Francis Galton’s findings were extremely prejudiced and biased, but we should be careful not to discredit his entire study because of these unfortunate facts. Some of his findings were, in fact, spot on. For example, in the closing paragraph of Hereditary Genius, he states: We must not permit ourselves to consider each human or other personality as something supernaturally added to the stock of nature, but rather as a segregation of what already existed, under a new shape, and as a regular consequence of previous conditions.

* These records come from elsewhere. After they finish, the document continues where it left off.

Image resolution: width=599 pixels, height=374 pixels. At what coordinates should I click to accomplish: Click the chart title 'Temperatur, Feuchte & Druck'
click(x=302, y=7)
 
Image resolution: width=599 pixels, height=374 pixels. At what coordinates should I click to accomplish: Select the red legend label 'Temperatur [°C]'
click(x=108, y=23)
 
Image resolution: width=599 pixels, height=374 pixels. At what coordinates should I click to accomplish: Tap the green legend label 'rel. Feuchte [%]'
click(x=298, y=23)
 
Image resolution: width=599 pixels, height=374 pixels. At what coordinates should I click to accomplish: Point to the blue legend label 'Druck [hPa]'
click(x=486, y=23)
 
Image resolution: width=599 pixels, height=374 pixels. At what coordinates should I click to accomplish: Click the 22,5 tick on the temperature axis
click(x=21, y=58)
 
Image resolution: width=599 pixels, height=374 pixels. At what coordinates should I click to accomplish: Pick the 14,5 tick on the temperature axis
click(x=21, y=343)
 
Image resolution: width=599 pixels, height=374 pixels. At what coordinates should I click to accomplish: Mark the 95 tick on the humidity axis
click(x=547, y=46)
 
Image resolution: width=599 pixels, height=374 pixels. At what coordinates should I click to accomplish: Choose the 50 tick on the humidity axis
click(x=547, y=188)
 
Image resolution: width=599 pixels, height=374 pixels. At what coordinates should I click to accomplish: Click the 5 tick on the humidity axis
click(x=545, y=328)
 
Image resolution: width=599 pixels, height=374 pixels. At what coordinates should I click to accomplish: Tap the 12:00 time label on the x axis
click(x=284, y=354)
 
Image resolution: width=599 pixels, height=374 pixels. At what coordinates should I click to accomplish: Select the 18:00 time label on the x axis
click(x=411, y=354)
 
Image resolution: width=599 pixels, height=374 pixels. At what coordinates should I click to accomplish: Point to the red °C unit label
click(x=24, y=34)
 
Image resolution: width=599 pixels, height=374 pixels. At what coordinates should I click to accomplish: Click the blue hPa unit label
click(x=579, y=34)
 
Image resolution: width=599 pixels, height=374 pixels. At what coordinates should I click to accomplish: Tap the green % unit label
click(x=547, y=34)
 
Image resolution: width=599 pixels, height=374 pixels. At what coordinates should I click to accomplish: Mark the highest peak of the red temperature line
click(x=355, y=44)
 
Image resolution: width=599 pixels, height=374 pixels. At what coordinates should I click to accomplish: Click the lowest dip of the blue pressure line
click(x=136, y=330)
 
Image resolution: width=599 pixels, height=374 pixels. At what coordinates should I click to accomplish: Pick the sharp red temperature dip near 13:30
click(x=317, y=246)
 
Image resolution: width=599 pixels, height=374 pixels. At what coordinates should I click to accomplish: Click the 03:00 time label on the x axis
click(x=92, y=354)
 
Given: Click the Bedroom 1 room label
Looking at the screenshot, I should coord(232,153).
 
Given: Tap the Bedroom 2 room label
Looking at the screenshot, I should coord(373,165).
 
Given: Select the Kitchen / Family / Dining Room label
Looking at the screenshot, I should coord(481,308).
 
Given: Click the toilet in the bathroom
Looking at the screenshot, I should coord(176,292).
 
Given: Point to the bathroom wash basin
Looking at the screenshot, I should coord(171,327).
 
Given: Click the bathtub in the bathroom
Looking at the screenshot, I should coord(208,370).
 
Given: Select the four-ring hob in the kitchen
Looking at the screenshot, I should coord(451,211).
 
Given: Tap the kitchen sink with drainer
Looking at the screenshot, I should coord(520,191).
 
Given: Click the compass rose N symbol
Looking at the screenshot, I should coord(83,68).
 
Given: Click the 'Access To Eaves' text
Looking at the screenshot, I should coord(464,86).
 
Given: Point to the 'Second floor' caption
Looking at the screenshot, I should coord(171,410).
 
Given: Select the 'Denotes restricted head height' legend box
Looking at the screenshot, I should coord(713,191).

This type of thinking was way ahead of its time in 1869. Suggesting that each human being was not a special, original creature molded and created by God himself, in his own image, was not a popular viewpoint during the Victorian era. Just like his cousin Darwin before him, Galton had to defend his gentlemanly status against accusations of materialism and atheism. Ultimately, neither man denounced his faith or thought his scientific findings to conflict with his religious beliefs. To this very day, billions of religious believers still seek to reconcile their faith with accepted science, and depending on whose opinion you may take, they have been largely successful.


Works Cited

  1. Google Search, accessed June 16, 2017, https://www.google.com/search?q=eugenics%2Bdefinition&oq=eugenics%2Bdef&aqs=chrome.0.0j69i57j0l4.2214j0j7&sourceid=chrome&ie=UTF-8.
  2. See: Darwin and Gray, The Variation of Animals and Plants under Domestication.
  3. Plato, The Dialogues of Plato, 48.
  4. Darwin, On the Origin of Species.
  5. Galton, Hereditary Genius, v.
  6. Seligman, “Good Breeding.” 53.
  7. Goodell, The American Journal of Insanity, 38:295.
  8. Darwin, The Descent of Man, and Selection in Relation to Sex, 168.
  9. See: Goodrick-Clarke, The Occult Roots of Nazism.
  10. Lawrence, “The Indian Health Service and the Sterilization of Native American Women.”
  11. Stern and Platt, “Sterilization Abuse in State Prisons: Time to Break With California’s Long Eugenic Patterns | HuffPost.”
  12. Ko, “Unwanted Sterilization and Eugenics Programs in the United States | No Más Bebés | Independent Lens | PBS.”